All of the records below must be output exactly, with no pictures carried over.
(Given data)
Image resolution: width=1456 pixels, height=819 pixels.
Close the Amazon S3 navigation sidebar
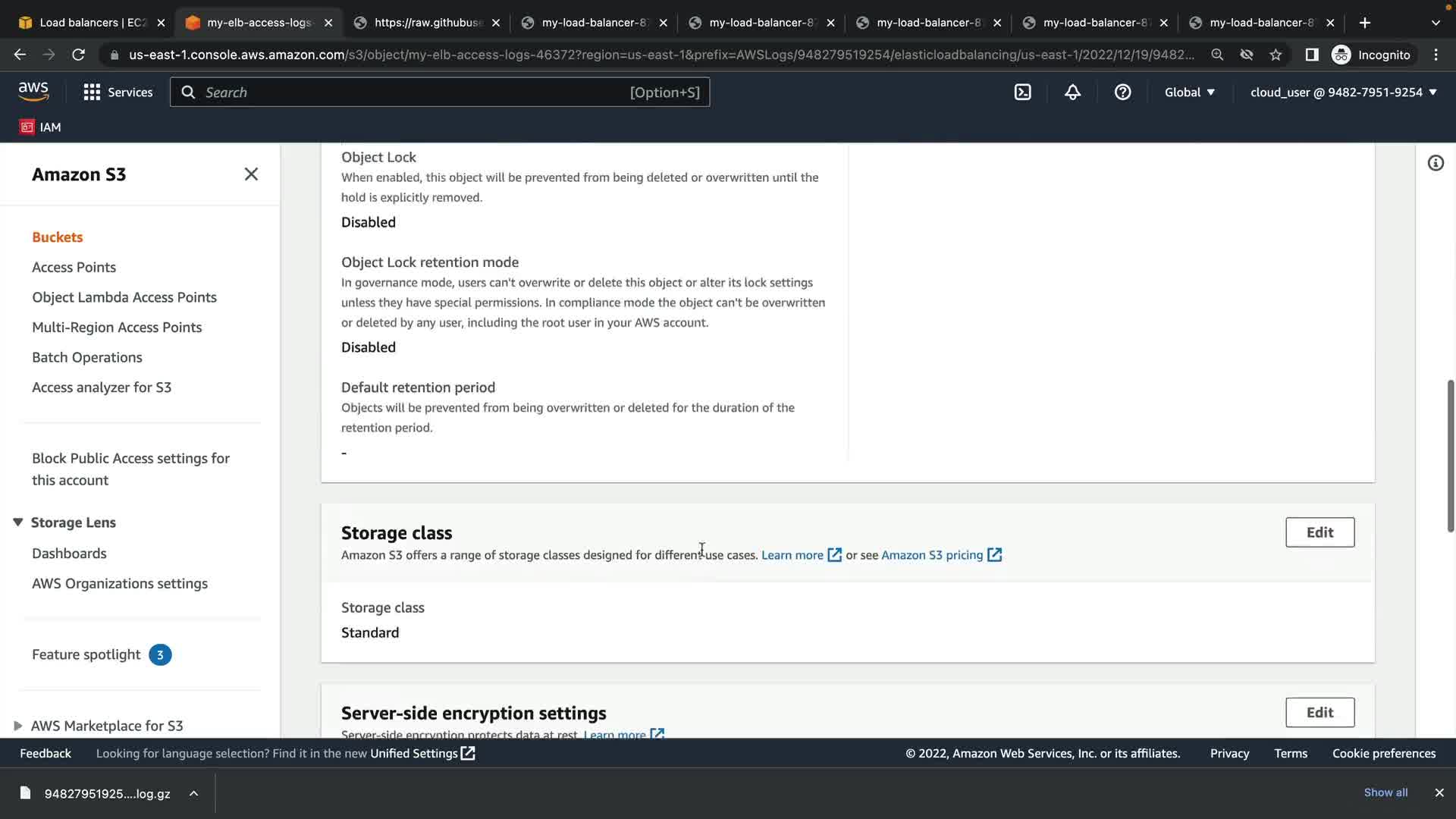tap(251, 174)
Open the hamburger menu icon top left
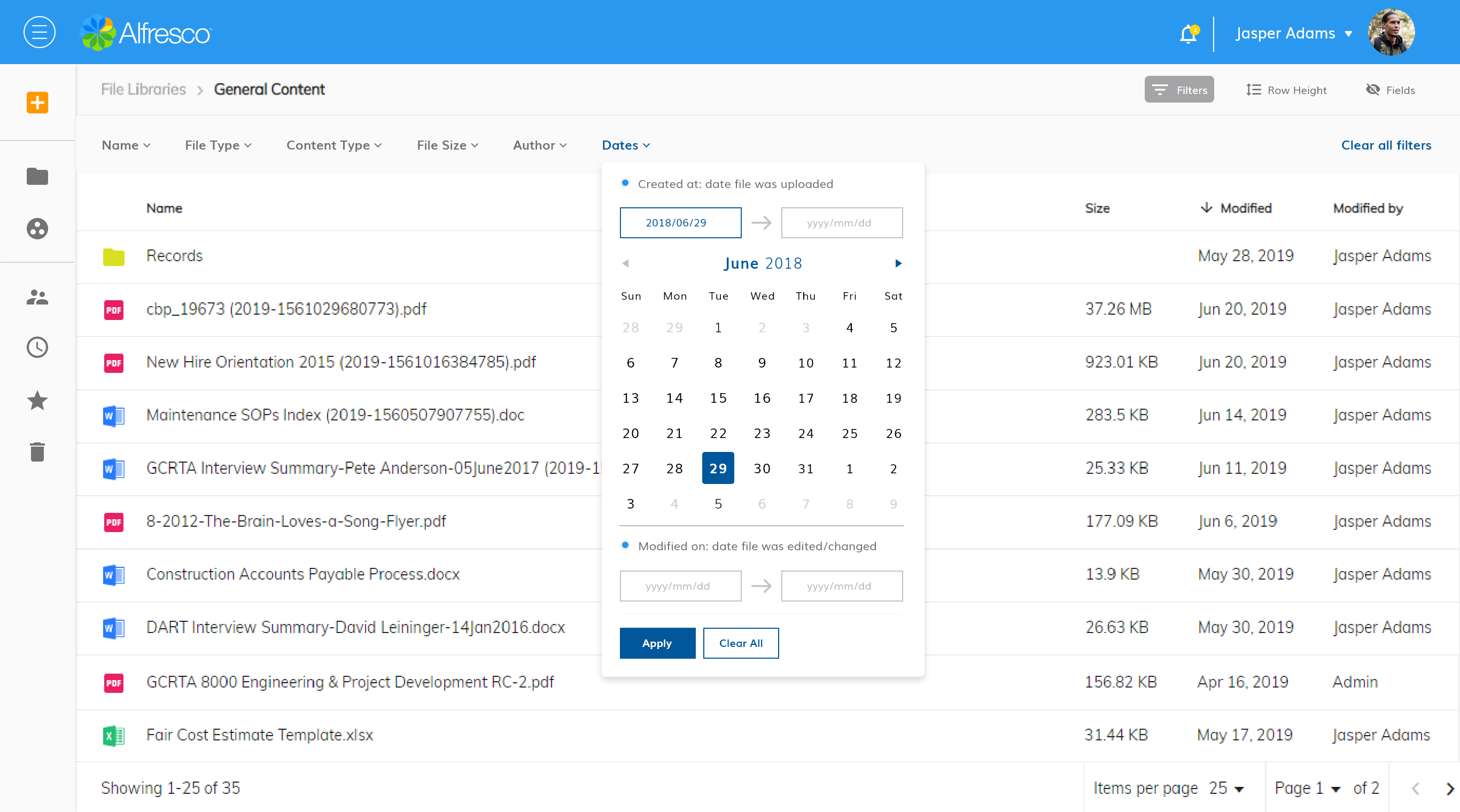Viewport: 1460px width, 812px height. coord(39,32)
(End Given data)
*The answer*.
Image resolution: width=1456 pixels, height=819 pixels.
Close the Amazon S3 navigation sidebar
tap(251, 174)
Open the hamburger menu icon top left
Viewport: 1460px width, 812px height. coord(39,32)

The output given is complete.